Monongalia County sheriff’s deputies were called to the Pierpont Centre intersection at approximately 12:17 p.m. and met with driver Steven R. Carpenter, 57, of Masontown.
Carpenter stated he was traveling through the intersection and ran over the median, striking the pedestrian, according to the criminal complaint filed by Deputy W.E. Crawford.
Crawford noted Carpenter had bloodshot eyes, was unsteady on his feet and needed to lean on his vehicle to maintain balance.
Carpenter was given the standardized field sobriety tests. Crawford said he failed all three tests.
Inside Carpenter’s vehicle, deputies found several items associated with the consumption of illegal substances including glass pipes, steel wool and a used plastic bag.

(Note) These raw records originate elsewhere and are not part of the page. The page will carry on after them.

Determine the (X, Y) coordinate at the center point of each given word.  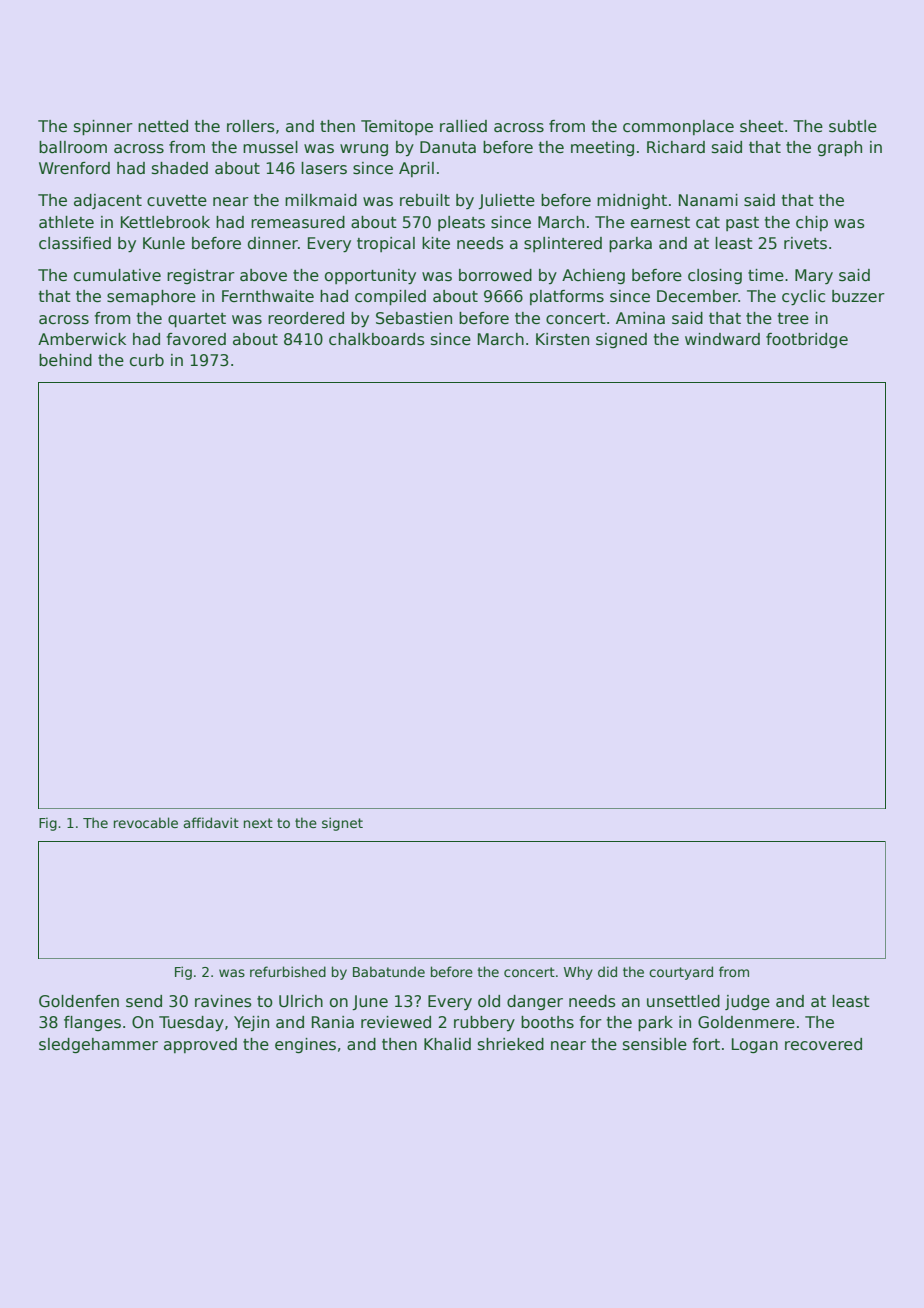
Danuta (448, 147)
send (144, 1001)
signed (621, 340)
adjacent (108, 201)
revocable (146, 822)
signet (342, 824)
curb (147, 360)
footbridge (807, 340)
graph (840, 148)
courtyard (681, 973)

The accident has brought the Monongalia County Commission’s controversial Pedestrian and Vehicle Safety Ordinance, passed last year, back into the spotlight.
The ordinance, which makes exceptions for emergency personnel, deems it illegal for pedestrians within a right-of-way and drivers or passengers in vehicles to restrict traffic flow by exchanging items or interacting in any way.
Critics of the ordinance believed the law was created to criminalize panhandling, which is considered protected speech, and would ultimately punish the poor.
The commission, however, made it a point that the law does not prohibit speech or criminalize poverty or homelessness — it addresses the safety issue of people loitering in the roadway.
Following Monday’s accident, Commissioner Tom Bloom said such incidents show why the ordinance is in place.
“What we saw was an unfortunate accident,” Bloom told The Dominion Post. “This time it was by a DUI driver, which is not acceptable, but this only accents the need to enforce and support this ordinance.”
Carpenter was arraigned in Monongalia County Magistrate Court where a $5,000 bond was set.
If convicted, Carpenter could face up to one year in prison, pay fines up to $1,000, and have his license revoked for a period of two years or until completing the test-and-lock program.
The condition of the victim in Monday’s accident is unknown at this time, but they were reported to have suffered injuries.
“I hope this is a one-and-done incident,” Bloom said. “Unfortunately, we’re going to probably have more of these accidents unless we follow the rules and regulations of the ordinance.”